Data is scrambled while being sent to their servers

Encryption at rest Yes

Data is scrambled when stored on their servers

Data jurisdiction Local only — models run on your hardware. No data sent anywhere. Ollama Cloud (optional) uses cloud GPU infrastructure, but the core local tool has zero network dependency after model download.

Where servers are located — affects which governments can request your data

Security rating Strong

Privacy policy summary

Truly local. The only outgoing network call is an automatic update check that sends OS and architecture info (disable with OLLAMA_NO_TELEMETRY=1). No prompts, responses, or documents are transmitted. No account required. Once a model is downloaded, works entirely offline — verified by running with network disabled.

How to protect yourself:

Set OLLAMA_NO_TELEMETRY=1 to disable update checks. Bind the API to localhost only (default) — never expose 0.0.0.0 without a reverse proxy and auth layer. For air-gapped setups, download models on a separate machine and transfer via USB. Use smaller quantized models (Q4) on laptops: a 7B Q4 model needs ~5GB RAM. Pair with Open WebUI for a ChatGPT-like interface. Keep Ollama updated — versions before 0.7.0 have known RCE vulnerabilities via malicious model files.

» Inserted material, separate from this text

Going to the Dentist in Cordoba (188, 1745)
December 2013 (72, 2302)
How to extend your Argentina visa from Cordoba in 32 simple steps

Truly local processing with zero data transmission earns a 'strong' rating for privacy. But that rating assumes localhost-only use. The moment you expose Ollama's API to a network, the rating drops to 'caution' — multiple critical CVEs (including a CVSS 9.3 auth bypass) show the API was not designed for untrusted network exposure. For the intended use case of local-only AI on sensitive documents, nothing is more private. Keep it updated, keep it on localhost, and the security guarantee is absolute.

Who Owns This

Owner Ollama Inc. (founded 2023 by Jeffrey Morgan, CEO, and Michael Chiang)
Funding Y Combinator (W21). Pre-seed $125K from YC, Sunflower Capital, Essence VC, Rogue Capital. Revenue hit $3.2M in 2024. Team grew from 21 to 46 employees by January 2026.
Business model Free local tool + optional Ollama Cloud (paid tiers for cloud GPU inference). Revenue comes from cloud subscriptions, not the local tool.

Known issues

Multiple critical CVEs. CVE-2024-37032 ('Probllama'): remote code execution, fixed in v0.1.34. CVE-2024-39720: out-of-bounds read causing crashes (CVSS 8.2), fixed in v0.1.46. CVE-2024-39721: DoS via resource exhaustion (CVSS 7.5), fixed in v0.1.34. CVE-2024-39722: server file existence disclosure (CVSS 7.5), fixed in v0.1.47. Critical out-of-bounds write via malicious model files in versions before 0.7.0. CVE-2025-63389: authentication bypass on API endpoints (CVSS 9.3), affecting v0.13.5 and earlier — no built-in API authentication exists, so any network-exposed instance is vulnerable. CVE-2025-51471: authentication bypass. CVE-2025-48889: arbitrary file copy. Ollama's Windows installer had a code execution hijack vulnerability reported in December 2024; fix was still in progress as of April 2026. Bottom line: keep Ollama updated and never expose the API port to untrusted networks.

Pricing

Free for local use. No account required. Ollama Cloud (optional): Free tier, Pro $20/month, Max $100/month for cloud GPU inference.

This is an editorial assessment based on publicly available information as of 2026-04-02, using our published methodology. Independent security review is pending. Security posture can change at any time. This is not a guarantee of safety.